AUDRÉE WILHELMY déroute avec
Le corps des bêtes, un roman qui se distingue
dans la production récente québécoise. L’auteure nous entraîne dans un lieu
isolé, en bordure de fleuve et de mer, dans une famille qui survit de la chasse,
de la pêche et qui n’a que peu de contacts avec les autres humains. Osip, le second
fils, est gardien du phare et surveille les allées et venues des bateaux au
large. Nous voici rapidement envoûtés par le monde de l’instinct, de l’animal
où les rapports entre les membres de cette famille s’établissent selon un ordre
qui surprend et trouble.
J’ai hésité en
recevant mon numéro de Lettres
québécoises consacré à Audrée Wilhelmy. Les photographies de l’écrivaine en
grande fille sauvage qui erre dans la forêt, barbouillée de terre, avec des
coulisses sur les cuisses qui évoquent le sang m’ont fait hésiter. Qui était
cette écrivaine qui s’exhibait ainsi ? Je n’aime guère les mises en scène, les
jeux où un auteur devient un personnage qui fait oublier ses œuvres de fiction.
Et puis j’ai lu le dossier et j’ai été attiré par l’univers et les propos de
madame Wilhelmy.

* **LIGNES FOURNIES**:
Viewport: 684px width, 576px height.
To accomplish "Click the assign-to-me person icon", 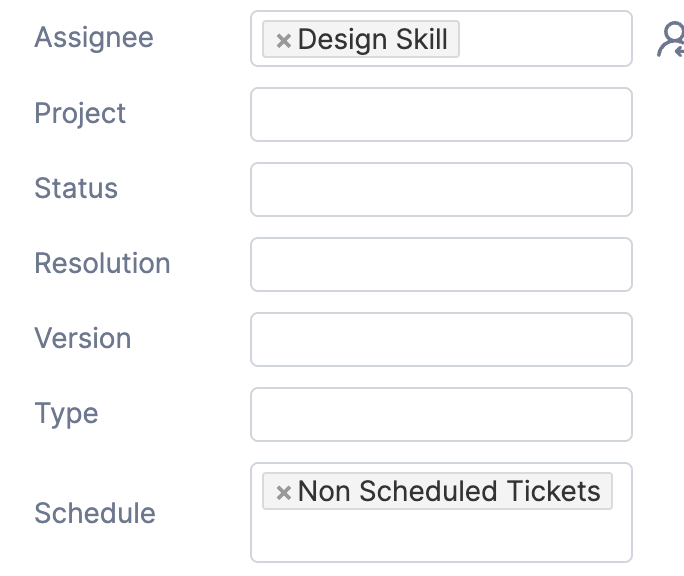I will pyautogui.click(x=670, y=39).
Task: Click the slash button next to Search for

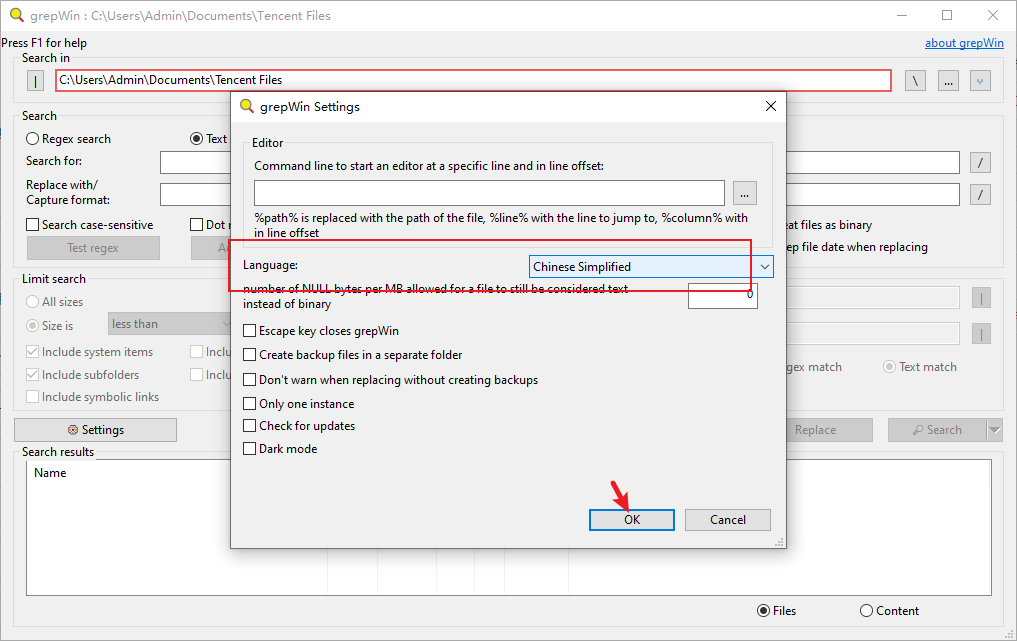Action: [982, 162]
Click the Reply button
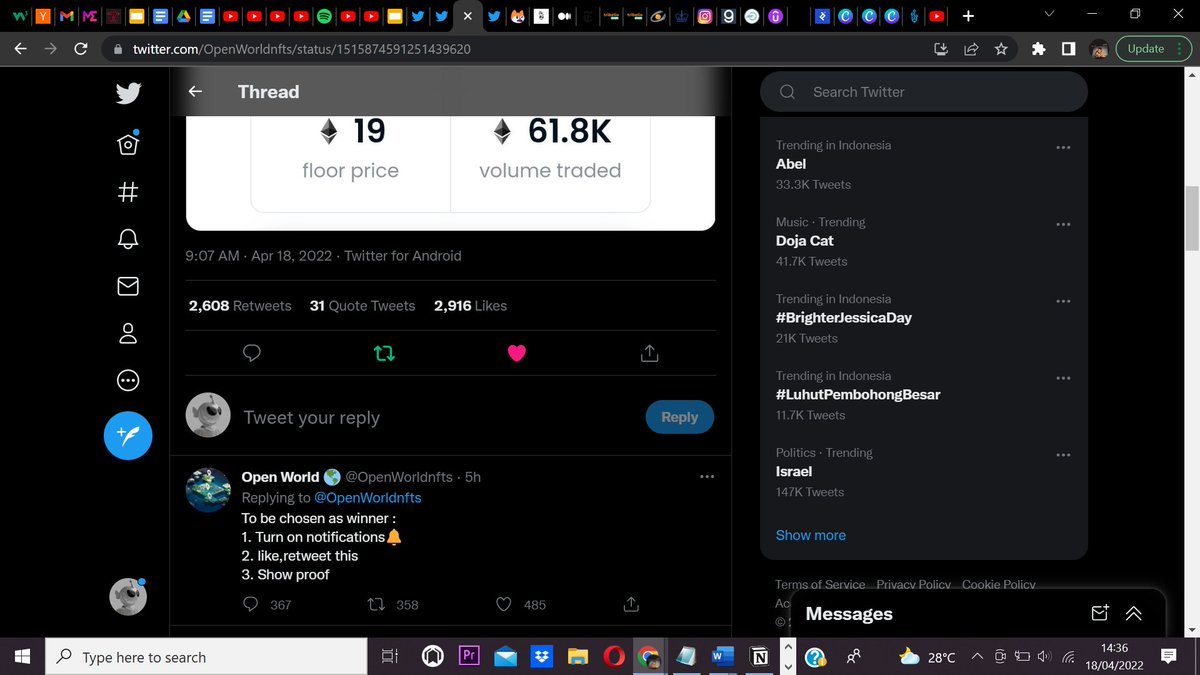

* **CONSIGNES**:
[a] Modifiez les lignes fournies en partant de celle qui contient « Task: Click the » et en allant jusqu'à la dernière ligne incluse : remplacez « Reply » par « Send » sans rien changer d'autre. Omettez les images dans votre réponse.
[b] Rédigez la suite de la critique du roman « Le corps des bêtes ».
Le texte et les lignes forment deux documents distincts.

* **EXERCICES CORRIGÉS**:
[a]
Task: Click the slash button next to Search for

Action: [982, 162]
Click the Send button

[b]
Je me suis donc
procuré Le corps des bêtes (son
éditeur ne m’envoie à peu près jamais ses nouveautés) et j’ai basculé dans un
monde que peu d’écrivains fréquentent dans notre littérature. Un territoire
sauvage, d’instincts où les hommes et les femmes obéissent à des pulsions que
la société cherche à contrôler. Le monde
du Torrent d’Anne Hébert si l’on
veut, mais en plus violent, en plus animal. Ici, le corps s’impose et guide tous
les gestes. La nature se fait oppressante et dure, devient une présence qui
peut broyer tous les êtres vivants.
Une petite fille
au début du roman abandonne son corps, se glisse pour ainsi dire dans les bêtes
pour les sentir dans leur état d’être pulsant. Elle fusionne avec les oiseaux et
suit le héron, les oies blanches et bascule dans un état second quand elle entre
en osmose avec le corps des bêtes qui surgissent dans son environnement selon les jours.
Mie
le fait encore. Elle chiffonne son esprit, elle imagine qu’elle tire une
ficelle et qu’alors il sort par son oreille, il chatoie devant elle, malléable
comme une retaille de tissu, elle le roule serré et glisse dans un autre
cerveau, celui du poisson qui va périr, celui d’une fourmi ou de l’un des très
grands cerfs qui brament à l’orée de la forêt. (p.11)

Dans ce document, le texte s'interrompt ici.